Dataset excerpt
· · · ·

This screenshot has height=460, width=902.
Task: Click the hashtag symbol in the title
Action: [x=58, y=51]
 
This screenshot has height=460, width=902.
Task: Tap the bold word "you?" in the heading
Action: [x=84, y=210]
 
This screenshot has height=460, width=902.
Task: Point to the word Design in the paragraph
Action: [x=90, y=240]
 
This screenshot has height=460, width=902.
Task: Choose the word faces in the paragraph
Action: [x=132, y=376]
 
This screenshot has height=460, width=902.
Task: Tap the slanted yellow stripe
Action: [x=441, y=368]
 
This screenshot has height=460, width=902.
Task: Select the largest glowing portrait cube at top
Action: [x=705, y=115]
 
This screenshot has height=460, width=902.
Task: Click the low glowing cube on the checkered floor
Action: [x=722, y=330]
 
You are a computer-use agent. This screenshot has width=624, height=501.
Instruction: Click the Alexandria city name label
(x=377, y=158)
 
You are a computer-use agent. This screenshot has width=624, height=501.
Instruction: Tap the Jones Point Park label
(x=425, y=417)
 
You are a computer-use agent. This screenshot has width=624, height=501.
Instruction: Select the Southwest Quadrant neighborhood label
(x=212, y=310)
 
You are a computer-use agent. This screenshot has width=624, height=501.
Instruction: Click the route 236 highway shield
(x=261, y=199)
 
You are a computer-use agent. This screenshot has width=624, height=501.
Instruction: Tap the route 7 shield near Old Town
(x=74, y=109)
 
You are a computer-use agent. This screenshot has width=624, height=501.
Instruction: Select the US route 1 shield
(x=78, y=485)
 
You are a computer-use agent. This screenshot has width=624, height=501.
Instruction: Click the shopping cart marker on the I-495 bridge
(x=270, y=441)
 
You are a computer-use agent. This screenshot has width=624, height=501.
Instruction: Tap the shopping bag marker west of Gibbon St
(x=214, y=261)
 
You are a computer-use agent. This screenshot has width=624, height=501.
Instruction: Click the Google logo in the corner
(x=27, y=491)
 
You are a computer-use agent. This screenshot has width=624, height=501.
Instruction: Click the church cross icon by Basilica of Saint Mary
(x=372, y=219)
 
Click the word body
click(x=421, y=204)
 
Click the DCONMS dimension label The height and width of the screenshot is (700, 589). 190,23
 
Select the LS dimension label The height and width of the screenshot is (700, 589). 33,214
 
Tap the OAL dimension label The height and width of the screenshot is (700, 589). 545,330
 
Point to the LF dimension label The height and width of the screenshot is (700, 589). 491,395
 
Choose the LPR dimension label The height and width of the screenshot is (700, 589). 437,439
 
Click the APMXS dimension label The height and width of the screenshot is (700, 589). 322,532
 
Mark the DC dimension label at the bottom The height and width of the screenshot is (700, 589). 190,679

· · · ·

**Problem description:** Rewrite the items from the line containing "Point to the LF" through the end of the items, replacing "dimension label" with "measurement label" and leaving everything else unchanged.

**Result:**
Point to the LF measurement label The height and width of the screenshot is (700, 589). 491,395
 
Choose the LPR measurement label The height and width of the screenshot is (700, 589). 437,439
 
Click the APMXS measurement label The height and width of the screenshot is (700, 589). 322,532
 
Mark the DC measurement label at the bottom The height and width of the screenshot is (700, 589). 190,679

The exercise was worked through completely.